= The task =
Copy out the material word for word, from the line with "产品 (16, 10)" up to and including the line with "[Send a message via WhatsApp] (710, 590)".

= Entries =
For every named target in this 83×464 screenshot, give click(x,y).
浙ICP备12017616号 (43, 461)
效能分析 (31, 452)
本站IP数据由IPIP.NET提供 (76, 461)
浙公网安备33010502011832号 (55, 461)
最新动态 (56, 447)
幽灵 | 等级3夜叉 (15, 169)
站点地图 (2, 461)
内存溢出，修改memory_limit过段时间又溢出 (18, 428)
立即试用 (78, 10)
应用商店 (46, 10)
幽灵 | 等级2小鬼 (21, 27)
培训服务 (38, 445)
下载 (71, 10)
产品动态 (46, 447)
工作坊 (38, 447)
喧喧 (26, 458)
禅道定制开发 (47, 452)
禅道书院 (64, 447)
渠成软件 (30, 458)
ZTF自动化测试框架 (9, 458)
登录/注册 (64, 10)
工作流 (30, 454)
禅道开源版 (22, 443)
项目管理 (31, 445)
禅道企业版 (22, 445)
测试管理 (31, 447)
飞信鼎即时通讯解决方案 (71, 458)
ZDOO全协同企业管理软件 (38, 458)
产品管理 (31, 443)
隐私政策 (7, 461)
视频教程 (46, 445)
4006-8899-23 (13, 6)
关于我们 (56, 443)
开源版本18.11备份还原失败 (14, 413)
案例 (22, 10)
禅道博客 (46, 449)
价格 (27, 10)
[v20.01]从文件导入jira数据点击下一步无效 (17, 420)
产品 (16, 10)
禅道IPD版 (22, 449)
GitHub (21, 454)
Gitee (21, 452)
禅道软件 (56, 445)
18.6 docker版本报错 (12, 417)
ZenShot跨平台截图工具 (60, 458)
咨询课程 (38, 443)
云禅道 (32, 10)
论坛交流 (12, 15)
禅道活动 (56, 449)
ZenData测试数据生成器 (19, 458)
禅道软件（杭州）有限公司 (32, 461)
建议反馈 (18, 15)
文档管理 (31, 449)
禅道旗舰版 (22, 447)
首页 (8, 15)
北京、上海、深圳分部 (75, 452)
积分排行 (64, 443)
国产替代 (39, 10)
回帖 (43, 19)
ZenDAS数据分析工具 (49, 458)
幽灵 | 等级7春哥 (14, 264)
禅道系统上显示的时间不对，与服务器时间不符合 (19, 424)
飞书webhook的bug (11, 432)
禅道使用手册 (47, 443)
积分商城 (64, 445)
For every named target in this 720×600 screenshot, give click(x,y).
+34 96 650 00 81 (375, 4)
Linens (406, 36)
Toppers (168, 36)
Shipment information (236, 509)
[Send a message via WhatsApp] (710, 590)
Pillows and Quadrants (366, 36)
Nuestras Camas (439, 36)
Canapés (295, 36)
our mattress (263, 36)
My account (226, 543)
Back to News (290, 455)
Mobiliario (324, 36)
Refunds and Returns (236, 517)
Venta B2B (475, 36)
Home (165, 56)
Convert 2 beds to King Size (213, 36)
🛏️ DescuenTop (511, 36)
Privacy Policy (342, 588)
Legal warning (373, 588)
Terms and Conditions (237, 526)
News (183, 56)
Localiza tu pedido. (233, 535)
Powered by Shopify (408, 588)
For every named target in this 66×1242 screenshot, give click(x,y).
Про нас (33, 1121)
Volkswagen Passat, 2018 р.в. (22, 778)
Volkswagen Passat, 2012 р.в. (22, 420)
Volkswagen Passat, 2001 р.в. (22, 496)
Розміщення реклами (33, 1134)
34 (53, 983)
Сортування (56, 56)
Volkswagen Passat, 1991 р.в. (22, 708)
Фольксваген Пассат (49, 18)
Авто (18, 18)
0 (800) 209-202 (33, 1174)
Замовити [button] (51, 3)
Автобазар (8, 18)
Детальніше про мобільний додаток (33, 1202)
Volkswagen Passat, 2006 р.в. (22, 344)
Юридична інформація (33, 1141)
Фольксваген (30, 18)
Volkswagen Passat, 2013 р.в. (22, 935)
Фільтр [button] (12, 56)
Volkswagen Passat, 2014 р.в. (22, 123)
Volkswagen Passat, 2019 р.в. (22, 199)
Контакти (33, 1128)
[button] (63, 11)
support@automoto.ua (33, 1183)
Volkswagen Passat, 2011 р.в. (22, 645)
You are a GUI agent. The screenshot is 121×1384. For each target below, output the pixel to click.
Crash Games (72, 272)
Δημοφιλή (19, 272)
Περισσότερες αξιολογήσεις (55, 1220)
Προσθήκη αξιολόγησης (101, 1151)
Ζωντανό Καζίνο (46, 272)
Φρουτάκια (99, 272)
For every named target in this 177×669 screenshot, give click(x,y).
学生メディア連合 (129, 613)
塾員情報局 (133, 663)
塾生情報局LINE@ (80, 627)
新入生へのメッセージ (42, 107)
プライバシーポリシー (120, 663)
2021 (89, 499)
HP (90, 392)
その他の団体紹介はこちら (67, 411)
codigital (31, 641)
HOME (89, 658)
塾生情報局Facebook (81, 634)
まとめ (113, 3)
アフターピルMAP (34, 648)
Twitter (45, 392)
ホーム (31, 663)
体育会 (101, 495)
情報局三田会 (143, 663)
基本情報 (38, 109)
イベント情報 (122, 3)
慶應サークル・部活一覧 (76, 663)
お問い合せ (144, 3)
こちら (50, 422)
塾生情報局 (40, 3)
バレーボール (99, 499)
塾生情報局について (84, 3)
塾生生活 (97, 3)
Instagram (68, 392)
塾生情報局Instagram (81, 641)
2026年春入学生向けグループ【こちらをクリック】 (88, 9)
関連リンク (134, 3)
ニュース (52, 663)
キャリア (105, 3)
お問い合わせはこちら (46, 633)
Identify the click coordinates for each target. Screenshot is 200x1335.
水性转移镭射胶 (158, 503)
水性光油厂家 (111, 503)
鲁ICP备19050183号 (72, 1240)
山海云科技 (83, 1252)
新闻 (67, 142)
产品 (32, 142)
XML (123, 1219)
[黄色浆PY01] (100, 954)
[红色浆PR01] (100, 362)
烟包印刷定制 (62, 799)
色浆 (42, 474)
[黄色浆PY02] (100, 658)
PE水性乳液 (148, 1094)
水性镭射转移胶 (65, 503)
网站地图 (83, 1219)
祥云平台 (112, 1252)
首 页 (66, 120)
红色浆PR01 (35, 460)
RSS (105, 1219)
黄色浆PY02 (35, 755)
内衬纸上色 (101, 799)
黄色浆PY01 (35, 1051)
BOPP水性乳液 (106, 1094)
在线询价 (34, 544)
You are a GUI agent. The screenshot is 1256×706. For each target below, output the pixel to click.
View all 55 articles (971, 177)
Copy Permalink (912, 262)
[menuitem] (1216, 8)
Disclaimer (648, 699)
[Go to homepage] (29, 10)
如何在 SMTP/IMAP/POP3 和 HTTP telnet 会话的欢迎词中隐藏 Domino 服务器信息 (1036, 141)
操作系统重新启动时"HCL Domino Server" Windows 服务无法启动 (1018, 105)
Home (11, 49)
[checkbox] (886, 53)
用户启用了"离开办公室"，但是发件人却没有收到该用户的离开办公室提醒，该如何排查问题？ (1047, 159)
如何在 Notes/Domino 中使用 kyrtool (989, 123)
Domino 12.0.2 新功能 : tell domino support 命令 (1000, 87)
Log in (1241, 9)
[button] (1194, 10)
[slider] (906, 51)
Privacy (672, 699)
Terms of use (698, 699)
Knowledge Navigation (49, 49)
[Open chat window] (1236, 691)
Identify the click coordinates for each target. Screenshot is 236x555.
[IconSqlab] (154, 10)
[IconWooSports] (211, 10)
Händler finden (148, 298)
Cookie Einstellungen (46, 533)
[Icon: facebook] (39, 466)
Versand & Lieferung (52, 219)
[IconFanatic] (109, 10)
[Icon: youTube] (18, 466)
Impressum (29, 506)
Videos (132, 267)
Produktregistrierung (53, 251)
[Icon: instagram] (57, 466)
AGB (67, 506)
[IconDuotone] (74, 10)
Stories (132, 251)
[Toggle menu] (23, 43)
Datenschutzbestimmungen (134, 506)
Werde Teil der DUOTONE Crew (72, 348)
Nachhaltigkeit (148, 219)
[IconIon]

= Exercise response =
产品 (16, 10)
禅道IPD版 (22, 449)
GitHub (21, 454)
Gitee (21, 452)
禅道软件 (56, 445)
18.6 docker版本报错 (12, 417)
ZenShot跨平台截图工具 (60, 458)
咨询课程 (38, 443)
云禅道 (32, 10)
论坛交流 (12, 15)
禅道活动 (56, 449)
ZenData测试数据生成器 (19, 458)
禅道软件（杭州）有限公司 (32, 461)
建议反馈 (18, 15)
文档管理 (31, 449)
禅道旗舰版 (22, 447)
首页 (8, 15)
北京、上海、深圳分部 (75, 452)
积分排行 (64, 443)
国产替代 (39, 10)
回帖 (43, 19)
ZenDAS数据分析工具 (49, 458)
幽灵 | 等级7春哥 (14, 264)
禅道系统上显示的时间不对，与服务器时间不符合 (19, 424)
飞书webhook的bug (11, 432)
禅道使用手册 (47, 443)
积分商城 (64, 445)
For every named target in this 720×600 screenshot, give click(x,y).
+34 96 650 00 81 (375, 4)
Linens (406, 36)
Toppers (168, 36)
Shipment information (236, 509)
[Send a message via WhatsApp] (710, 590)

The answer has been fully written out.